Après tout, même la classe dominante britannique a été forcée d’admettre que dès le départ, l’UE était un projet de la CIA, et que l’OTAN est une chimère du Pentagone.
Passons maintenant aux accords commerciaux projetés
Voilà donc le « projet » proposé par l’OTAN à l’Occident et aux pays du Sud. Voyons maintenant ce qui se passe de l’autre côté.
La donne a changé il y a quelques jours seulement, lors du sommet annuel de l’Organisation de coopération de Shanghai (OCS) à Tachkent.
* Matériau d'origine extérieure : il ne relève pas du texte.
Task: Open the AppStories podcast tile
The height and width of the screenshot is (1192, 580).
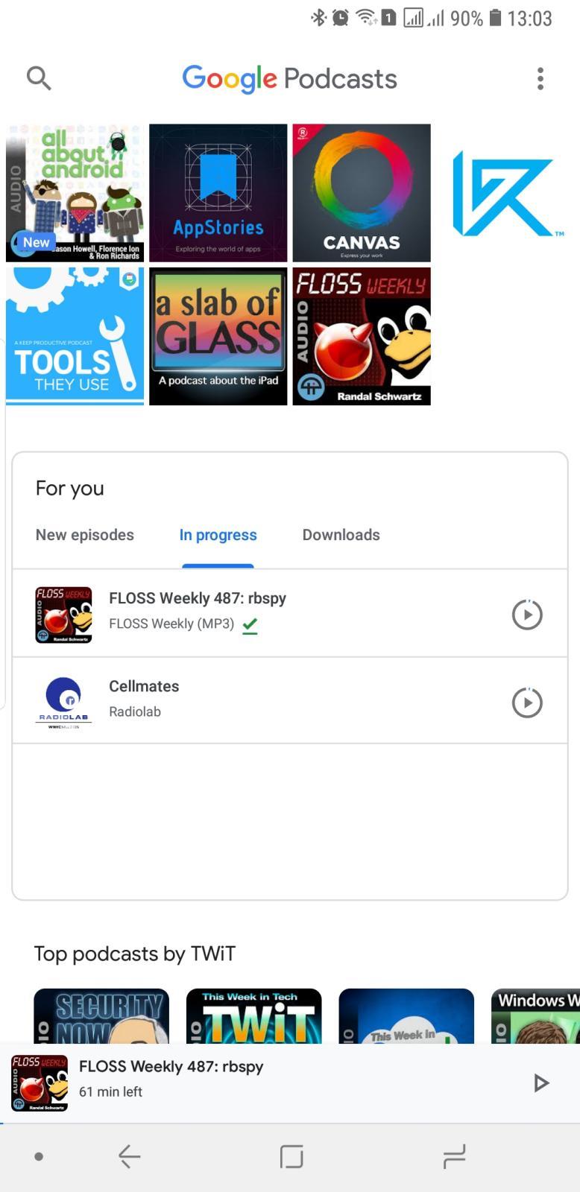Action: 218,193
L’OCS est maintenant en voie de chambouler la géopolitique. Ce n’est pas par hasard qu’un des principaux baromètres de l’état d’esprit des instances dirigeantes à Pékin a comparé le Brexit à la fracture du supercontinent Gondwana il y a 180 millions d’années.
Alors que le Brexit pourrait préfigurer l’implosion au ralenti de l’UE − au grand dam des élites qui gouvernent l’Empire du Chaos − l’OCS a admis l’Inde et le Pakistan dans ses rangs. Il est trop tôt pour déterminer qui sortira gagnant de la configuration géopolitique de l’après-Brexit. À l’intérieur du périmètre à Washington, on a déjà proclamé sur un ton hystérique que « Poutine a gagné. » Pékin a réagi de façon mesurée en reconnaissant que c’est le dollar US qui a gagné. Sans l’énoncer publiquement, Moscou considère que c’est le partenariat russo-chinois qui pourrait avoir gagné.
Ce que recherche Pékin est infiniment plus complexe, soit rien de moins qu’un partenariat stratégique sino-européen, côte-à-côte avec le partenariat stratégique russo‑chinois, qui progresse en parallèle avec l’OCS.
Nous revenons une fois de plus à l’inter-connectivité eurasiatique tous azimuts, qui se démarque par une volonté constante de multiplier les corridors économiques. Prenons comme exemple le service de trains de marchandises entre la Chine et l’Europe, qui ne cesse de se développer sous la bannière « China Railway Express. »
Les projets commerciaux et les projets d’investissement et d’infrastructure se multiplient partout en Eurasie. Citons entre autres la ligne de chemin de fer entre la Hongrie et la Serbie, le tunnel Qamchiq en Ouzbékistan, les lignes de transmission électrique au Kirghizistan et le réseau de gazoducs liant la Chine à l’Asie centrale.
Le ministre chinois du Commerce Gao Hucheng a pratiquement étalé la feuille de route, lorsqu’il a souligné que la coopération économique régionale de l’avenir se fera dans le cadre de l’OCS, en s’inspirant du concept « Une ceinture, une route » (OBOR), qui est la dénomination officielle des nouvelles Routes de la soie.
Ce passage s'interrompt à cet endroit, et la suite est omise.